One way would be to use a layered approach. To get a hold of this approach, first lets assume that quad-core processors would expand on the same methology used to connect dual-core processors, aka, using a crossbar to let both cores talk to each other, and to the reminder of the system. Taking the crossbar beyond four cores would be a very big design problem, as it would need to provide tremendous amounts of bandwidth.
Here is where the layered approach kicks in by borrowing an interconnect architecture that would devide those 16 cores into groups, with each group having a super fast interconnect, like the crossbar, and then glueing those groups together by a relatively slower interconnect, something like a Hyper Transport interconnect on steroids.
For example, in a 16 core model, we would have four groups of four cores each. Each quad-core group would connect as usual through the crossbar, and then the crossbars of the four quad groups would talk to ech other and the outside world through a simpler, relatively slower interconnect.
For such an approach to succeed there have to be some considerations at both the hardware and software levels. At the hardware level, each core would preferably have its own caches, or if the design permits, each group of cores shares one large cache (similar to Intel’s approach with the Pentium-M). This per-core, or per-group cache, would greatly minimize the amount of traffic between the groups, and the reminder of the system. In a multi socket setup, a shared bus would never work, as there would be a tremendous amount of load on the memory controller, plus all the traffic that would need to go between the cores. A setup similar to what AMD did with their Opteron line would be highly successful, having each physical processor have its own memory controller, and having a point-to-point topology connecting the physical processors around the system.
One addition at the hardware level that would greatly help at the software level in interprocess communication would be the addition of a number of small buffers, say four buffers of 4-8KB each per core that act as a very high speed shared memory that is addressable, and accessible to all the cores around the system. Of course, the OS would be responsible of assigning who could access those buffers. Such high speed buffers would eliminate the need of using a shared memory area in RAM for interprocess communication.
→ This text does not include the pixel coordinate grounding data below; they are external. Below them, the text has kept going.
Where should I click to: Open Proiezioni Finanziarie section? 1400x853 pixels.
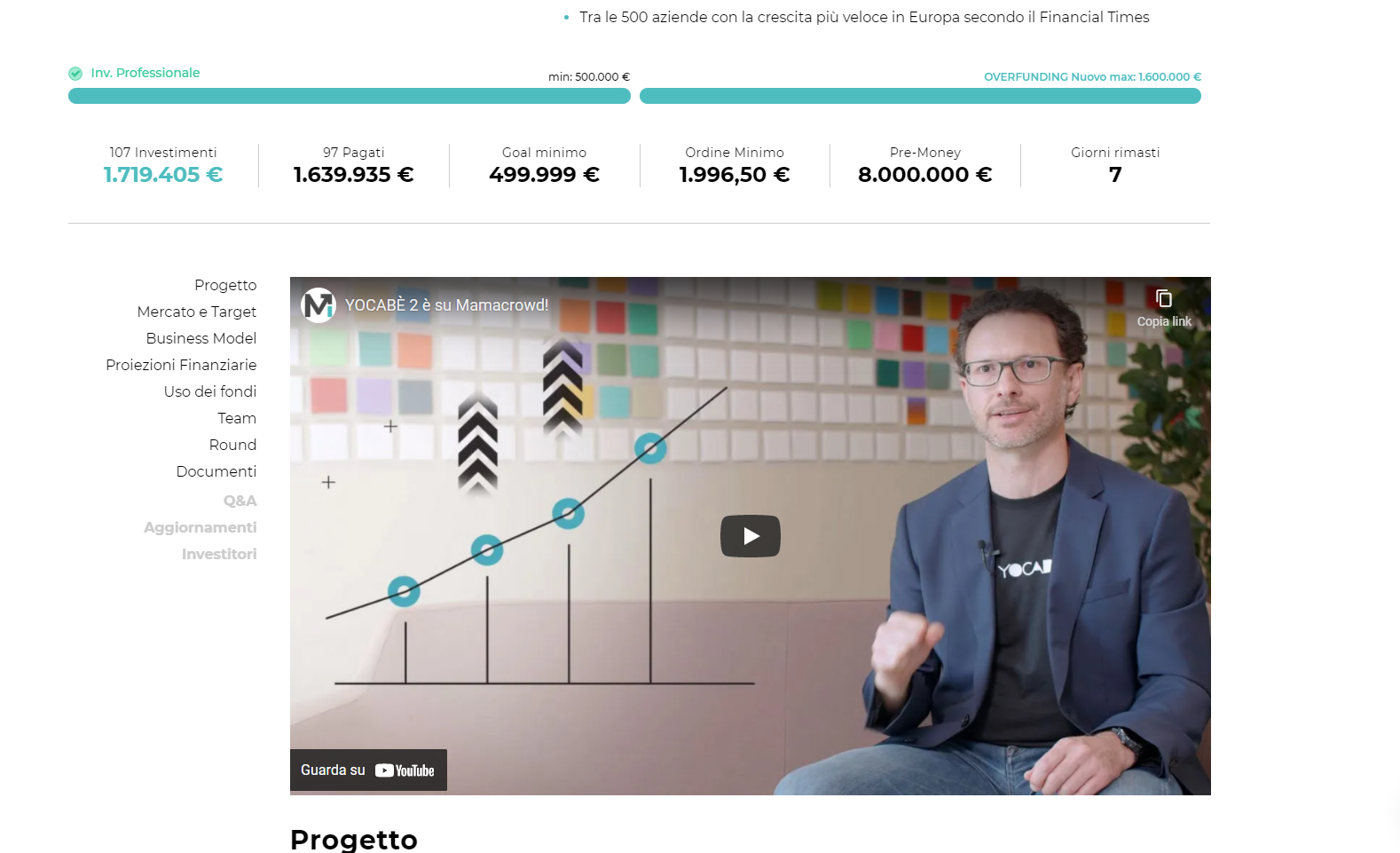click(x=181, y=365)
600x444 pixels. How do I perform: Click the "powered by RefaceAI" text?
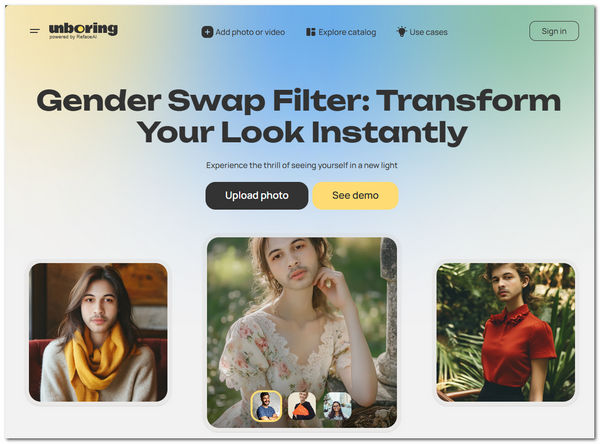[x=73, y=37]
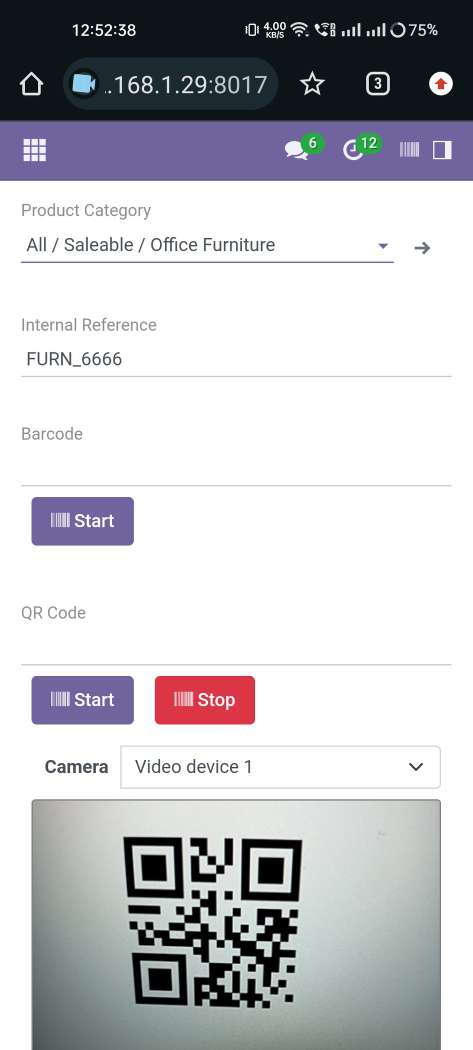Viewport: 473px width, 1050px height.
Task: Tap the camera preview showing QR code
Action: [236, 925]
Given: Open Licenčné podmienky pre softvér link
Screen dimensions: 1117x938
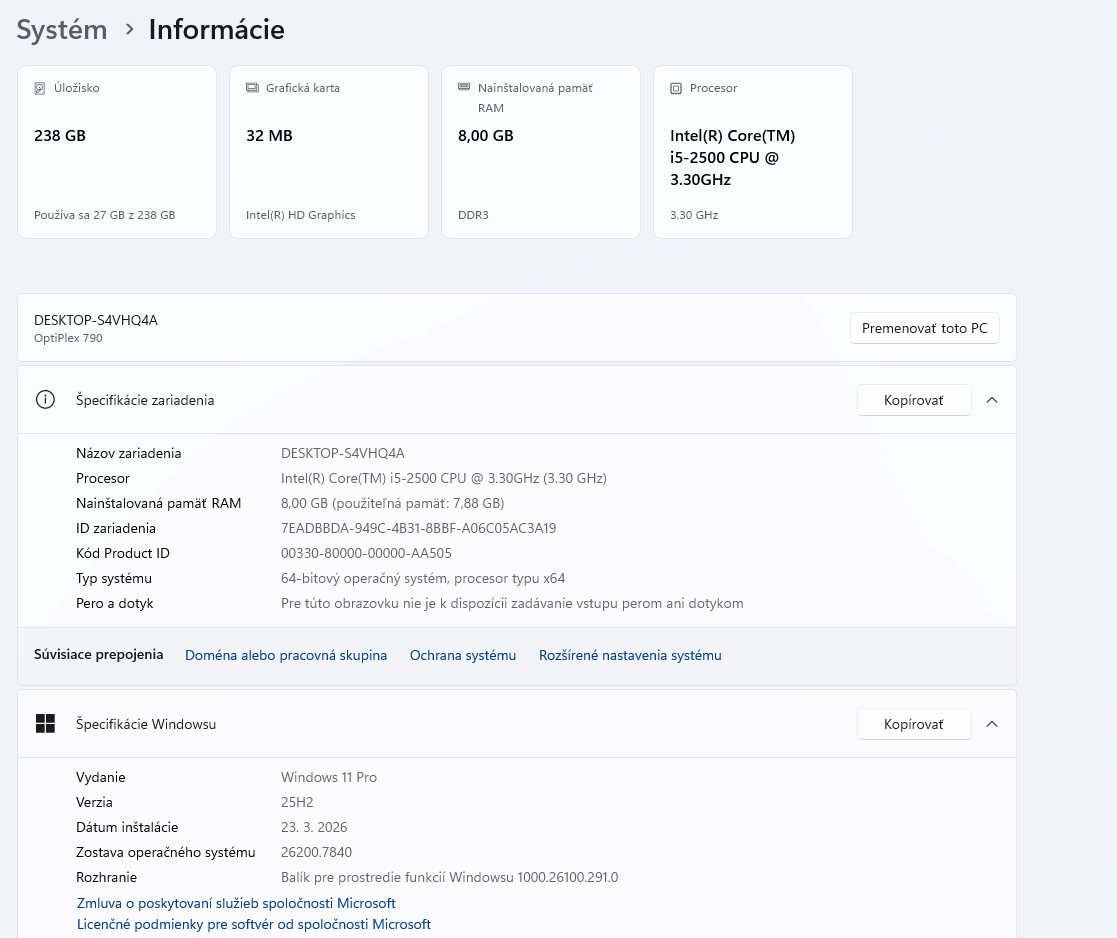Looking at the screenshot, I should (x=254, y=925).
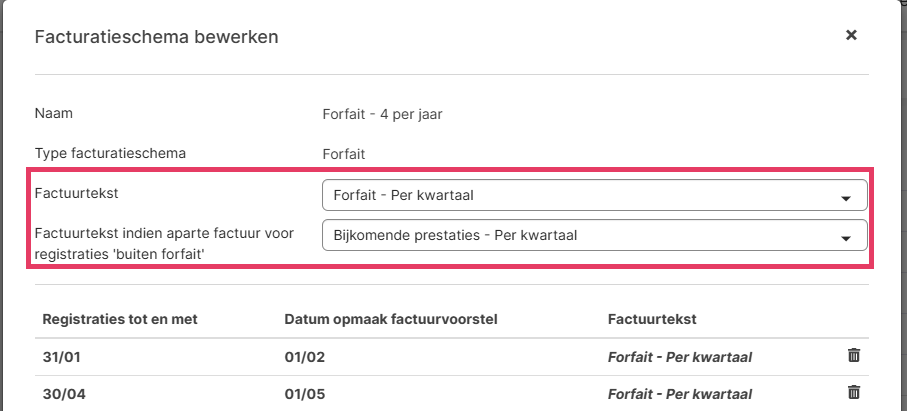Click the invoice text in the 31/01 row

tap(679, 356)
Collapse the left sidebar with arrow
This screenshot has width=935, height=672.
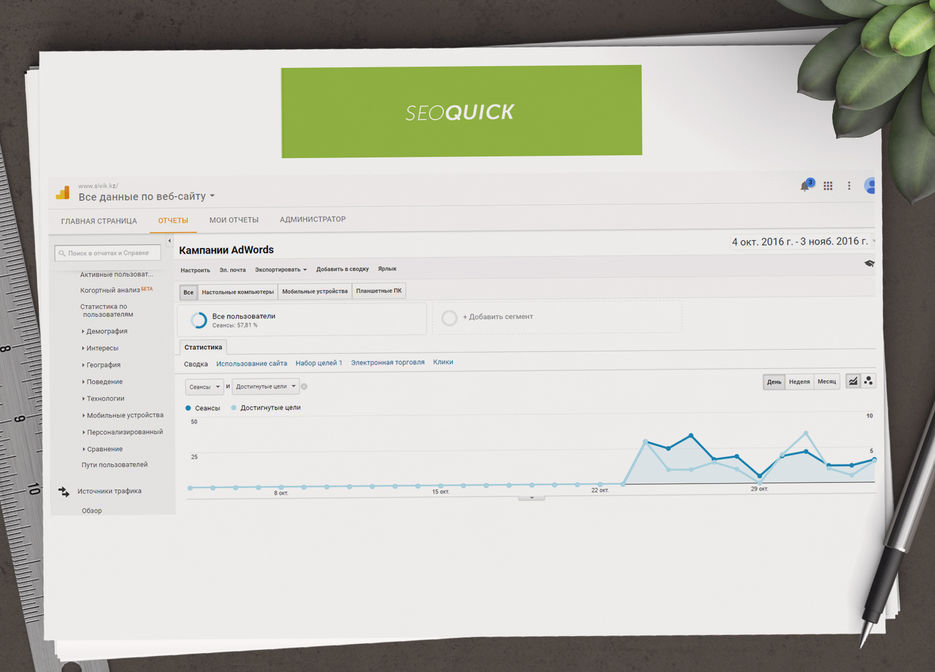point(169,242)
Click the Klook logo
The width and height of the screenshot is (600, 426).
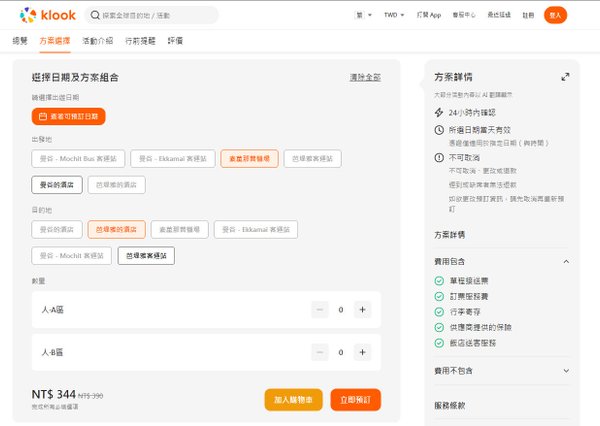pos(48,15)
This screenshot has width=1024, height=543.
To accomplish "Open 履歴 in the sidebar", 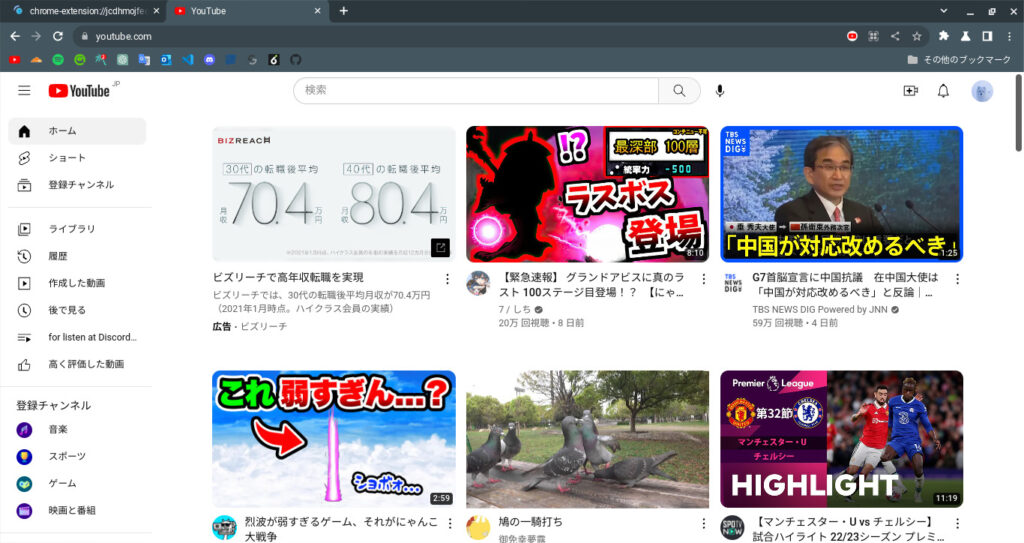I will (x=58, y=256).
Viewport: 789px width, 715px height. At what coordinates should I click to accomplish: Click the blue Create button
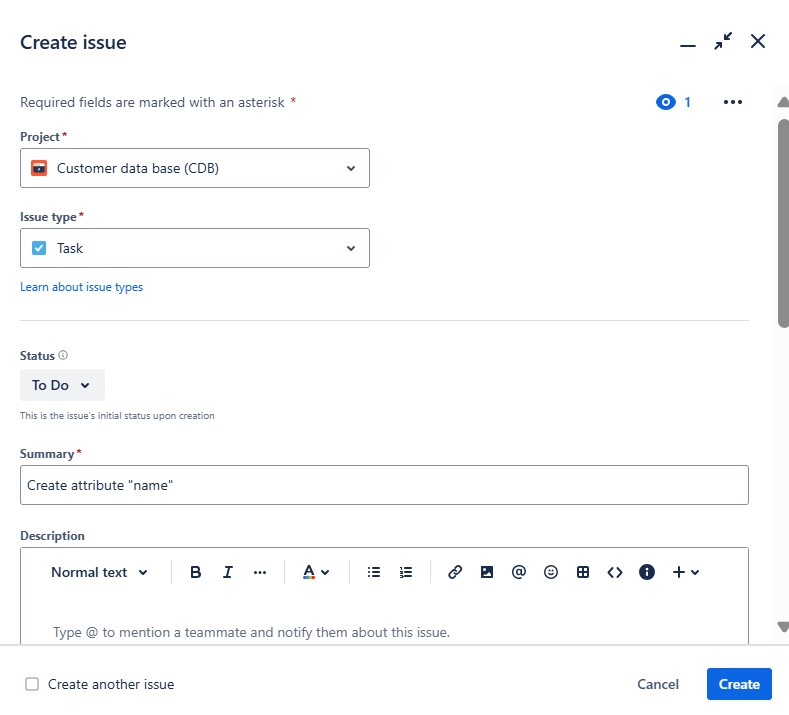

At the software level, which would perhaps have a greater impact on how such an arrangement performs, there will have to be some changes in the way the operating system deals with each core in an SMP system. First, the OS will need be aware about this layered approach and distribute the processes/threads at hand accordingly. At the most basic level, which is not something new, the OS will try its best to keep each process/thread on the same processor. In a system that has a large number of cores, this would substantially increase cache hits, as there would be far less context switches on each core. Then, if dealing with a multi-threaded application, the OS should try to keep the threads within the same group of cores, as those cores have the highest amount of bandwidth available interconnecting them. If there are more threads than the cores in each group, and all of those threads are fully loading the group of cores, then the OS would allocate more cores for this application within the same package. Only when the given application has such a high number of processes/threads that are more than all the cores on the package/socket can handle, that the OS would consider running those extra threads/processes accross multiple physical processors. In short, at the software level, its all about affinity.
Of course, if we are talking about 16 full fledged cores per processor package, the OS would have a lot more flexibility in shcedualing and assigning processes/threads to a certain core. The less processes/threads are assigned to each core, the less context switches that would have to be carried, also minimizing the need for large caches.
In the end, while such a layered solution for integrating a large number of cores into a single processor package would require a considerable amount of hardawre redesign, and software changes at the OS level, there is very little change at the application level, and doesnt break backward compatibility with older applications, while enabling substantial performance improvements for applications that are coded with the system design and features in mind.